A new version of check_smart, a monitoring plugin to monitor hard drives (HDD), solid state drives (SSD) and NVMe drives, is available.
The newest release, 6.18.2, is a bugfix release and fixes a regression previously introduced in 6.18.1.
In version 6.18.1, a security release, the handling of symbolic links was adjusted. It could have been possible (before 6.18.1) to create a symlink to a malicious file and abuse as command injection. Following this, symlinks have been disabled.
But this created a problem for users that used the /dev/disk/ directory as device path. As you might be aware, /dev/disk/ subdirectories contain symbolic links to the relevant block device. For example:
$ ./check_smart.pl -i ata -d /dev/disk/by-id/ata-Samsung_SSD_850_EVO_500GB_XXXXXXXXXXXXXXXX --debug
(debug) Found /dev/disk/by-id/ata-Samsung_SSD_850_EVO_500GB_XXXXXXXXXXXXXXXX
(debug) /dev/disk/by-id/ata-Samsung_SSD_850_EVO_500GB_XXXXXXXXXXXXXXXX is a symlink, skipping for security reasons
Could not find any valid block/character special device for device /dev/disk/by-id/ata-Samsung_SSD_850_EVO_500GB_XXXXXXXXXXXXXXXX !

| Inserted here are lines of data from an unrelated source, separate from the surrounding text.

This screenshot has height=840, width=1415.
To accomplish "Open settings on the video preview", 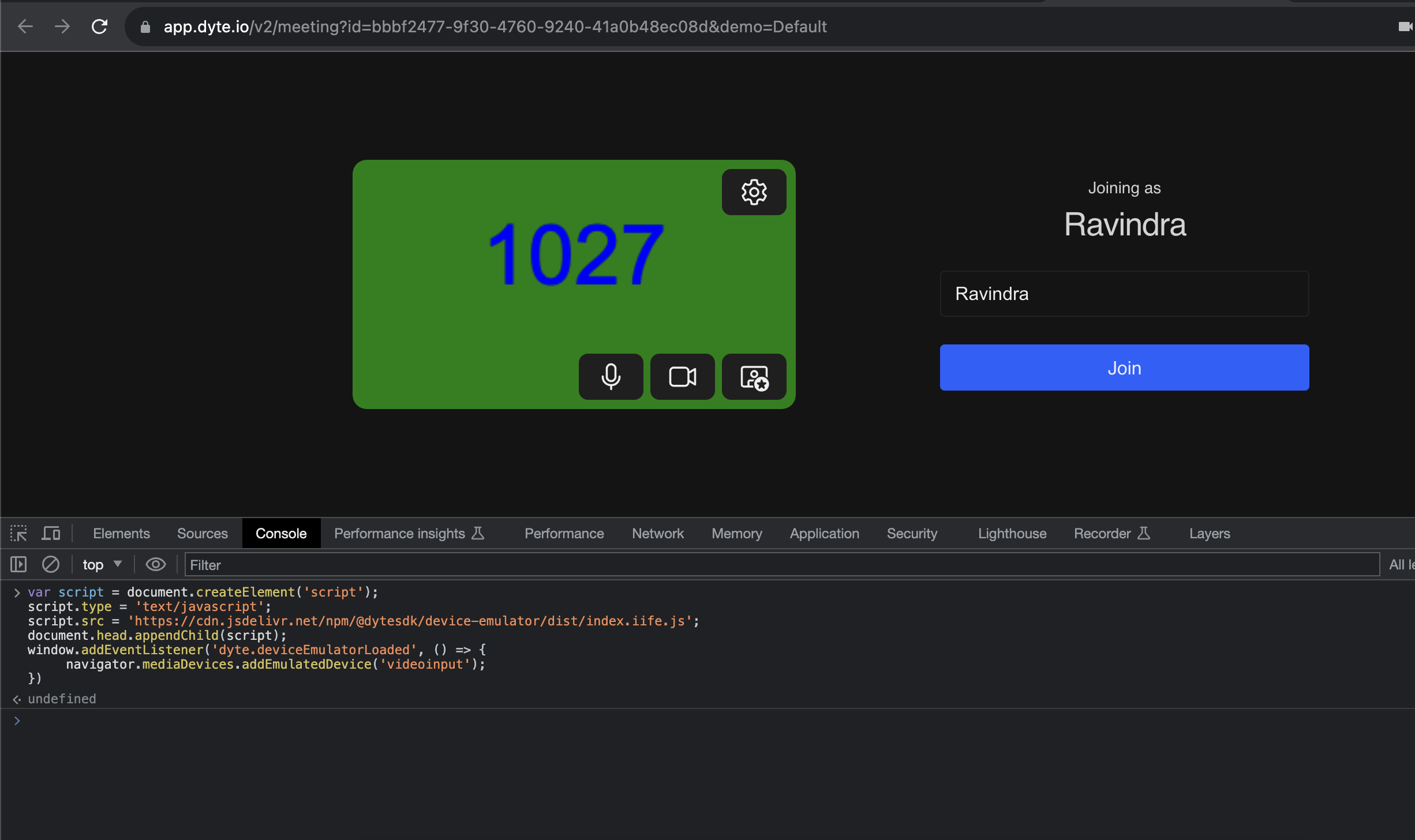I will pos(754,192).
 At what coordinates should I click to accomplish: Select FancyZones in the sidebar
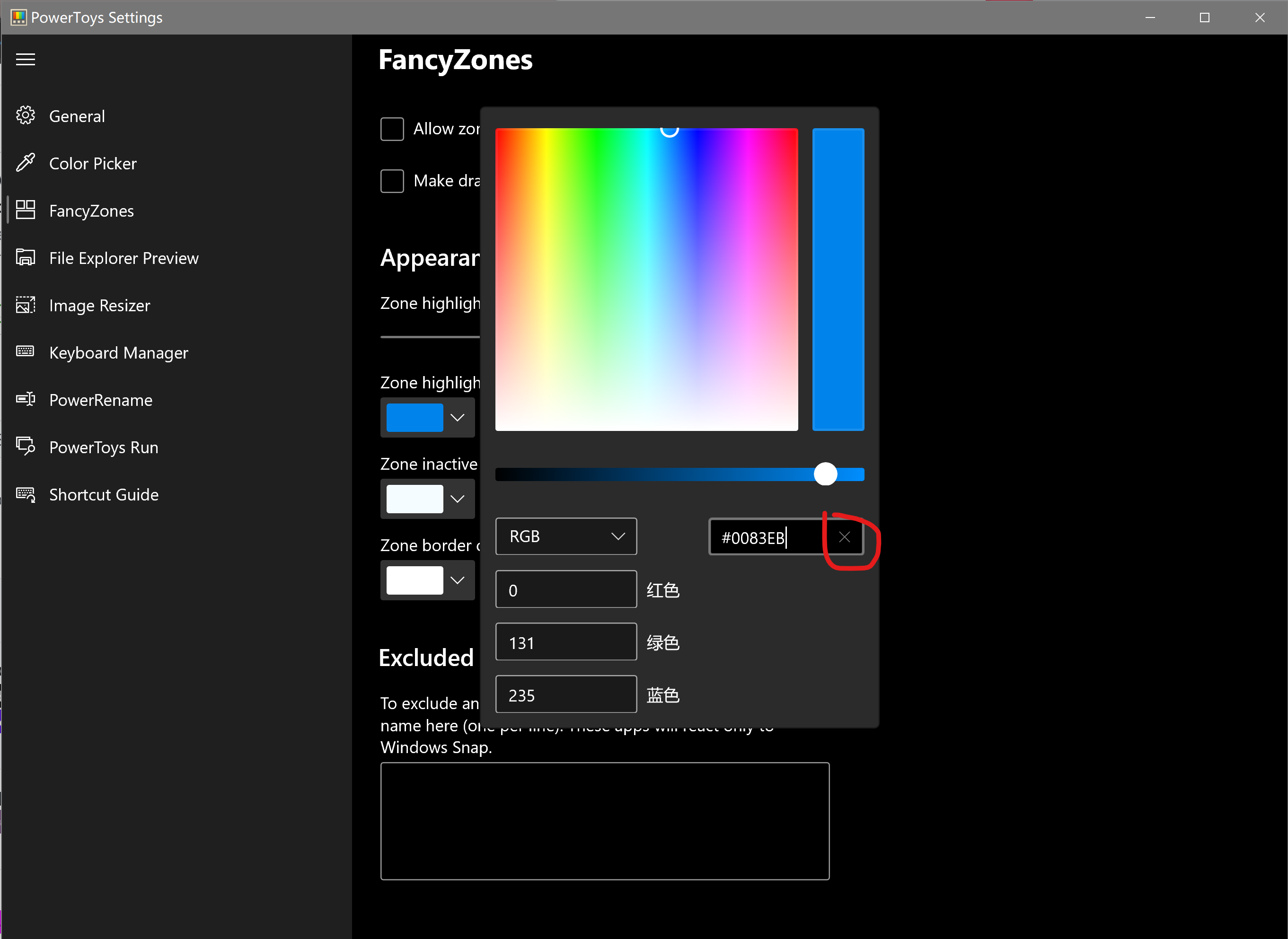(91, 211)
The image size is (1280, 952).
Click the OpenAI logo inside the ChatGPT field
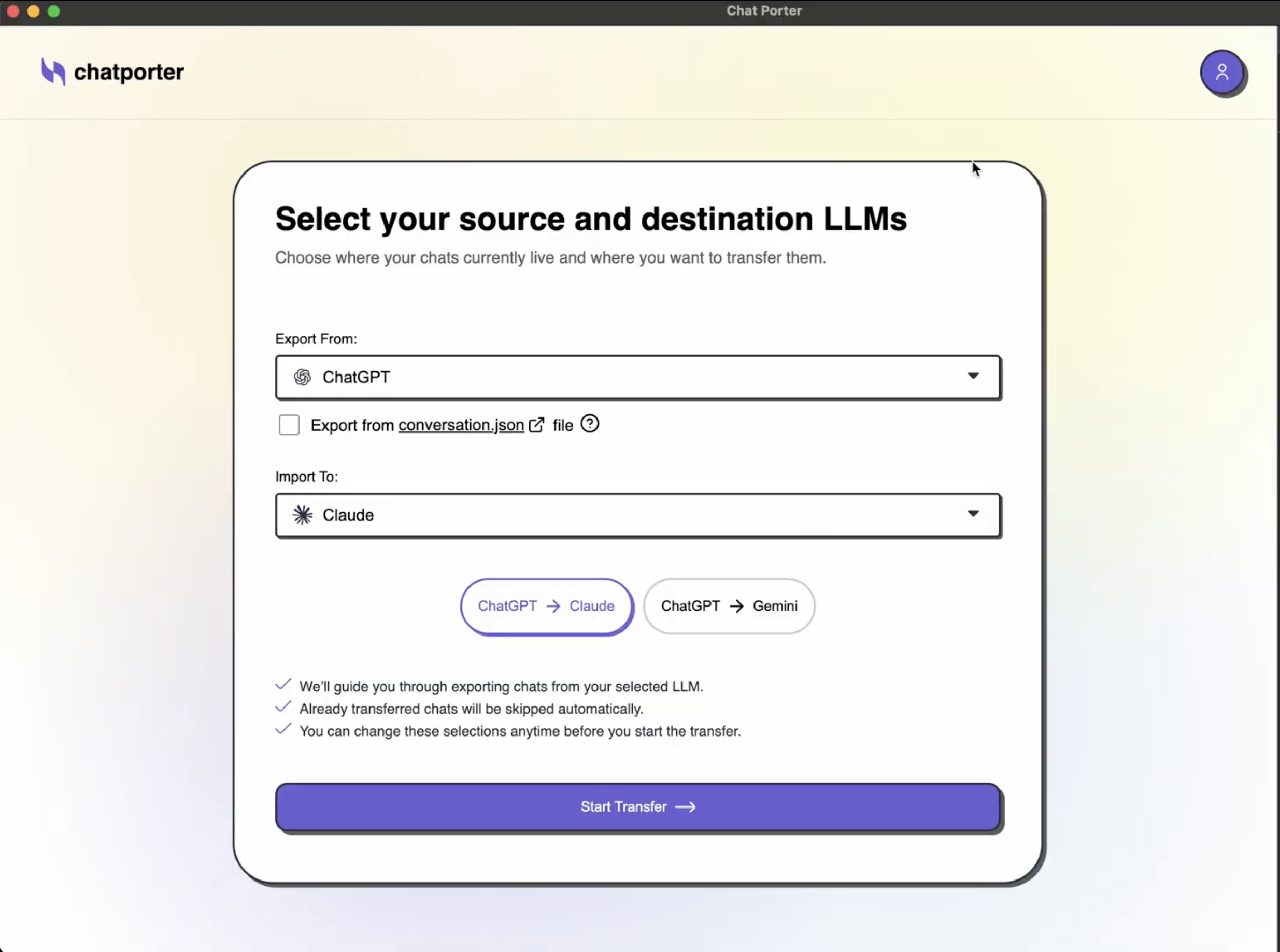302,377
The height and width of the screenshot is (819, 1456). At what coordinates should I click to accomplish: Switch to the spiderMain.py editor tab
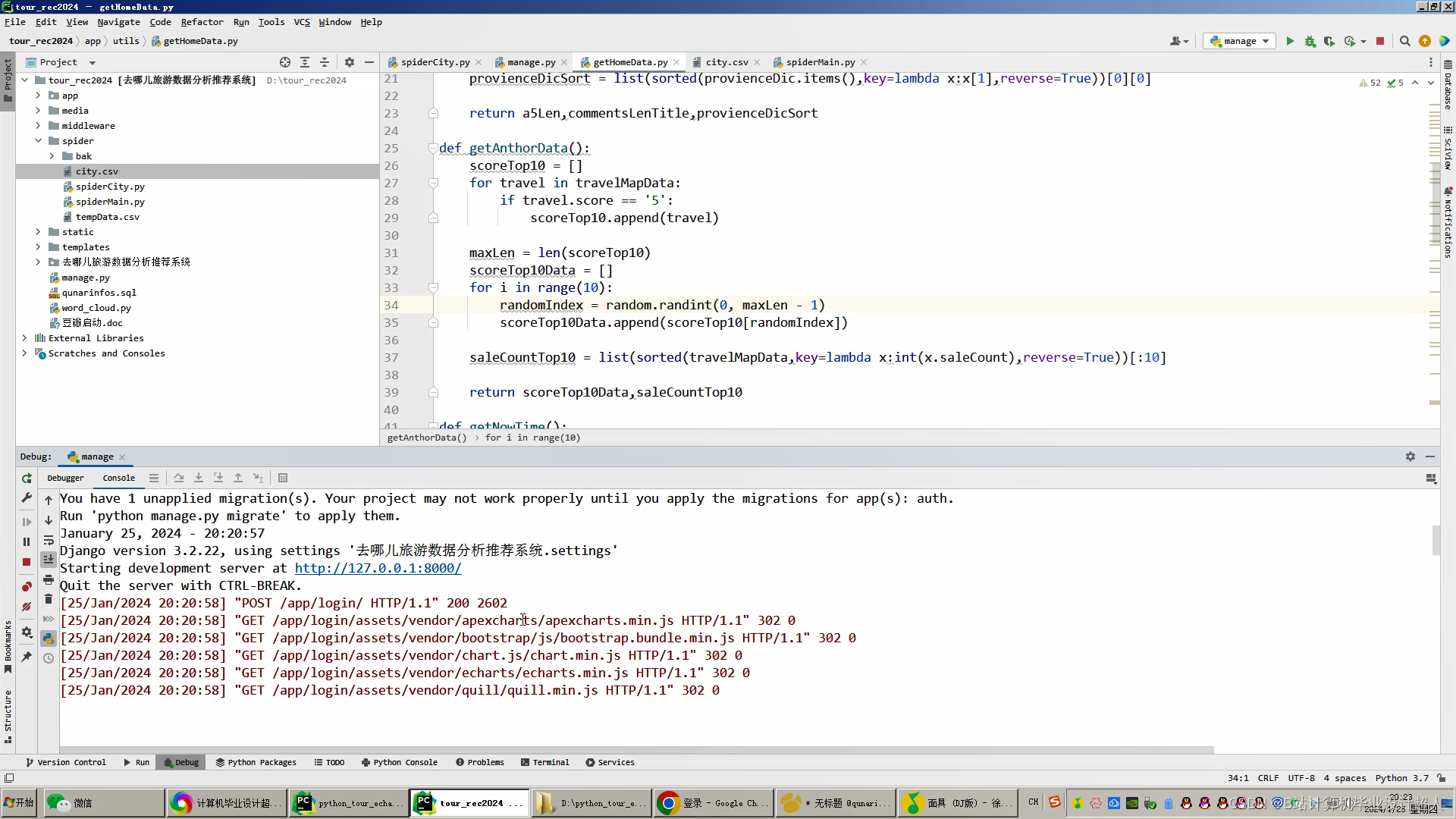(x=819, y=62)
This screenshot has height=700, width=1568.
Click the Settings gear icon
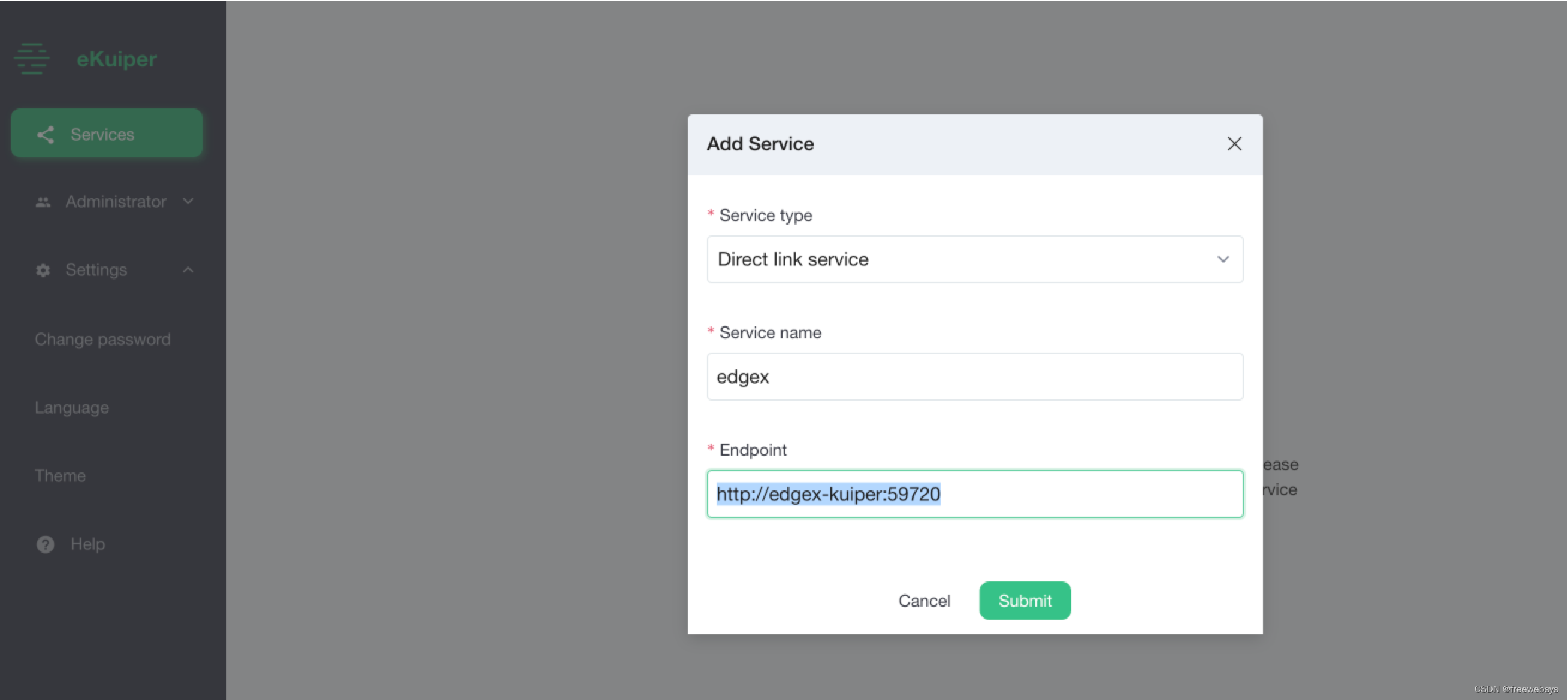tap(43, 270)
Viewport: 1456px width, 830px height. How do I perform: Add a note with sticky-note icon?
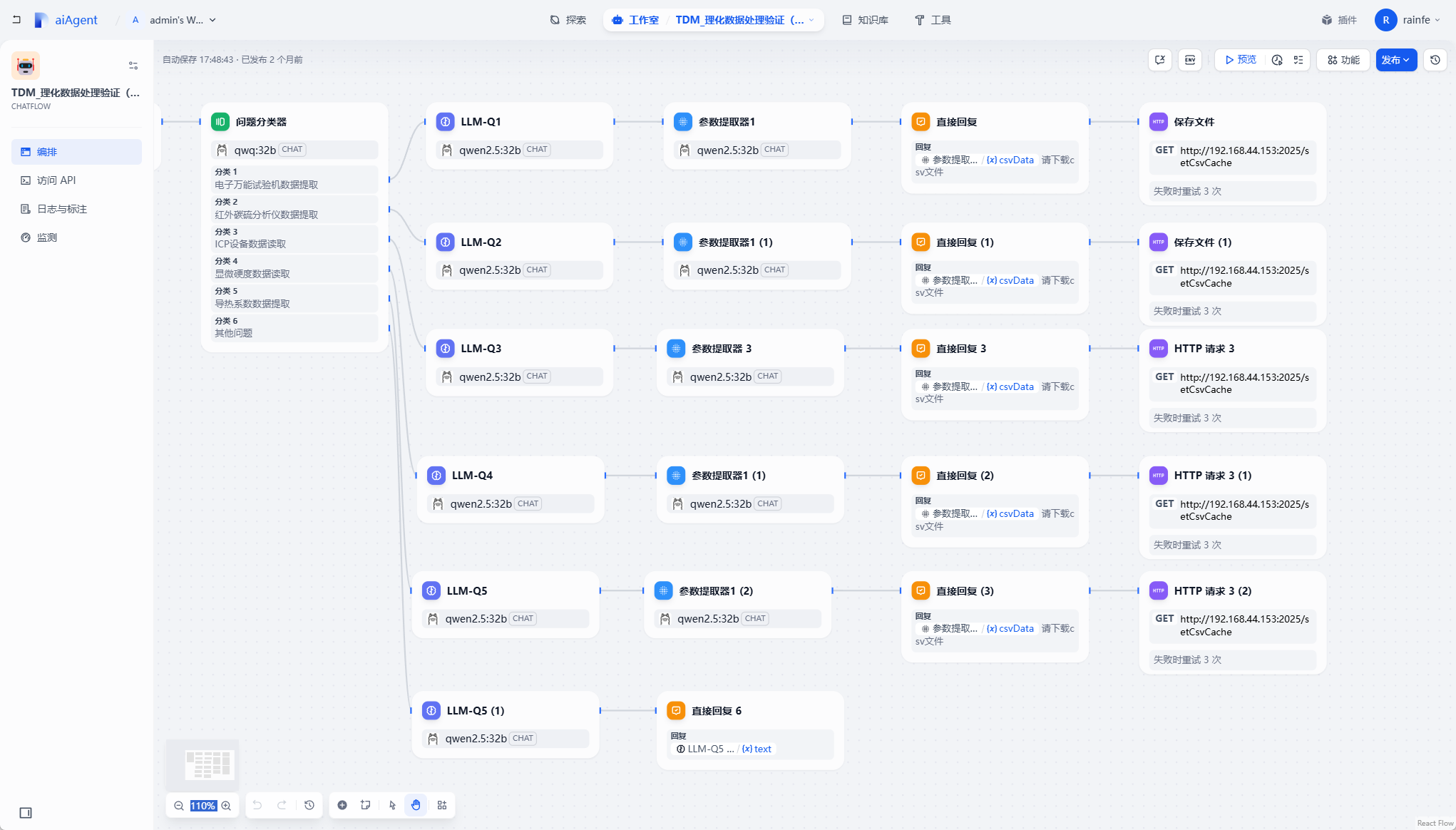(x=366, y=805)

The regression fix is in the latest release 6.18.2, available from today. It allows to use symlinks but also verifies that the real path behind the symlink is an actual block device/drive.
$ ./check_smart.pl -i ata -d /dev/disk/by-id/ata-Samsung_SSD_850_EVO_500GB_XXXXXXXXXXXXXXXX --debug
(debug) Found /dev/disk/by-id/ata-Samsung_SSD_850_EVO_500GB_XXXXXXXXXXXXXXXX
(debug) /dev/disk/by-id/ata-Samsung_SSD_850_EVO_500GB_XXXXXXXXXXXXXXXX is a symlink to block device /dev/sdb, using resolved path
###########################################################
(debug) CHECK 1: getting overall SMART health status for /dev/sdb
###########################################################
[...]
In order to do that, the Perl module Cwd needs to be loaded additionally. As this is part of the Perl standard library, I'm fairly certain that it won't break compatibility and won't require additional requirements.
The regression was reported by Simon F, thanks a lot for the collaboration!